=== Data listing ===

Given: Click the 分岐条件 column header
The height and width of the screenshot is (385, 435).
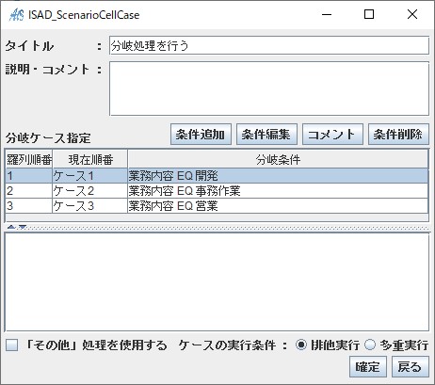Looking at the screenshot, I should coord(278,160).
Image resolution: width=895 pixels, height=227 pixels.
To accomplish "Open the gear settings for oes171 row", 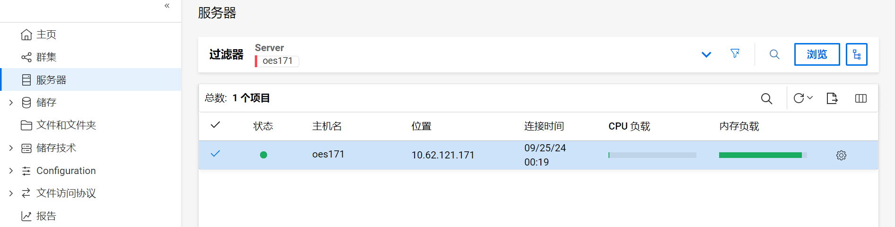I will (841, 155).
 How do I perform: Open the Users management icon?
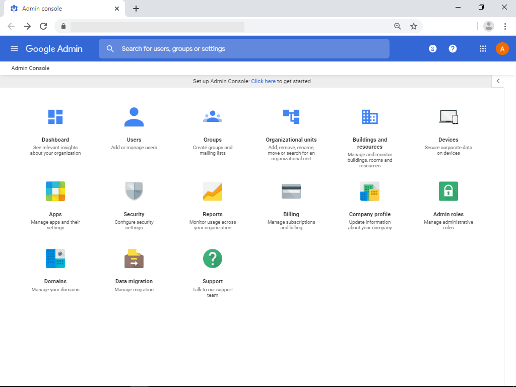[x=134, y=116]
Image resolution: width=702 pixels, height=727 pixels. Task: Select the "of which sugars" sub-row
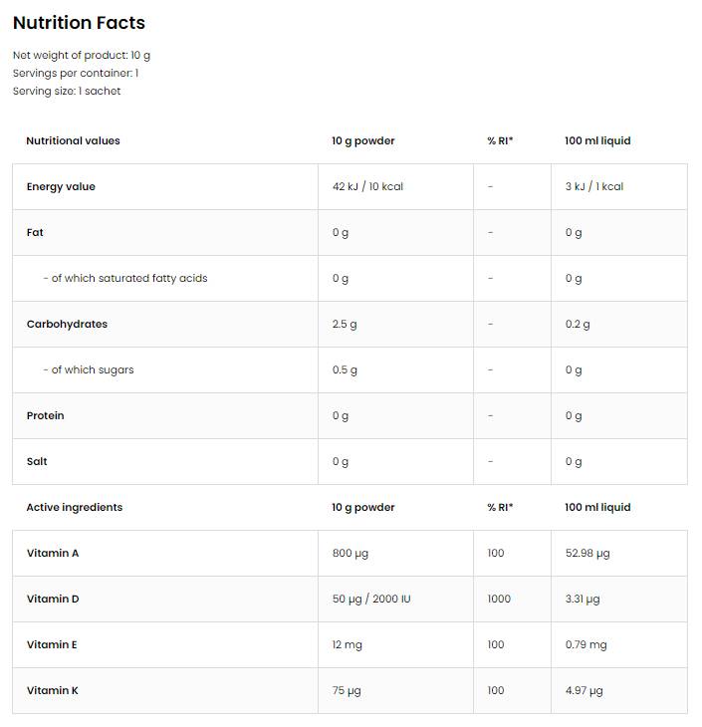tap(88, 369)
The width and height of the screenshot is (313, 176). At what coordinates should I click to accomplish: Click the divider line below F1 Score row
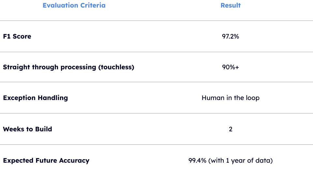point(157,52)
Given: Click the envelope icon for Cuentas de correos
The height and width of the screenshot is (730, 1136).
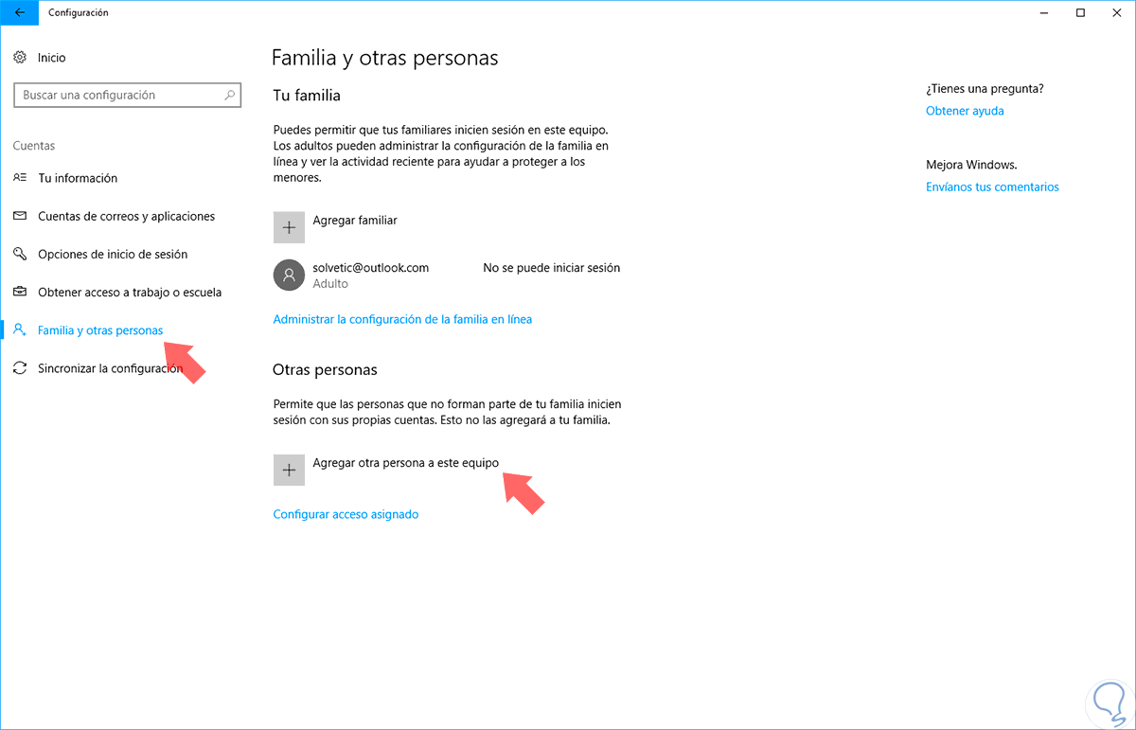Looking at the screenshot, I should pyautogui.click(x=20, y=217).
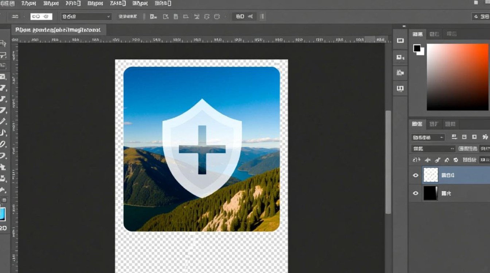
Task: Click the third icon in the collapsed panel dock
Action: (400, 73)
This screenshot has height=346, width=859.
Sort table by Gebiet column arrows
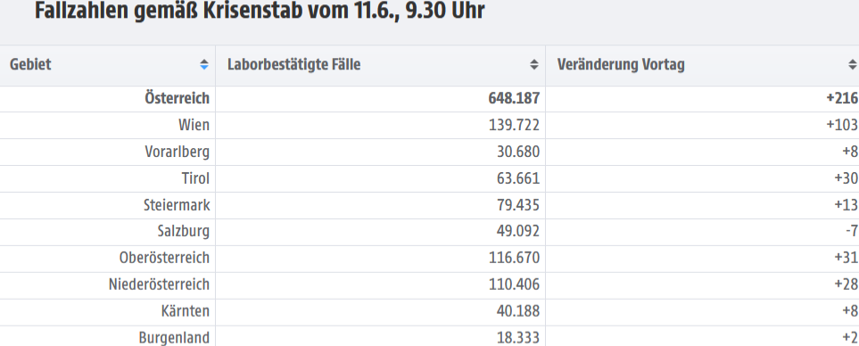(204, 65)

=== Prompt ===
In the entries above, find each line with the string "Given" and copy it.

=== Solution ===
Given: Click the 分岐条件 column header
Given: Click the envelope icon for Cuentas de correos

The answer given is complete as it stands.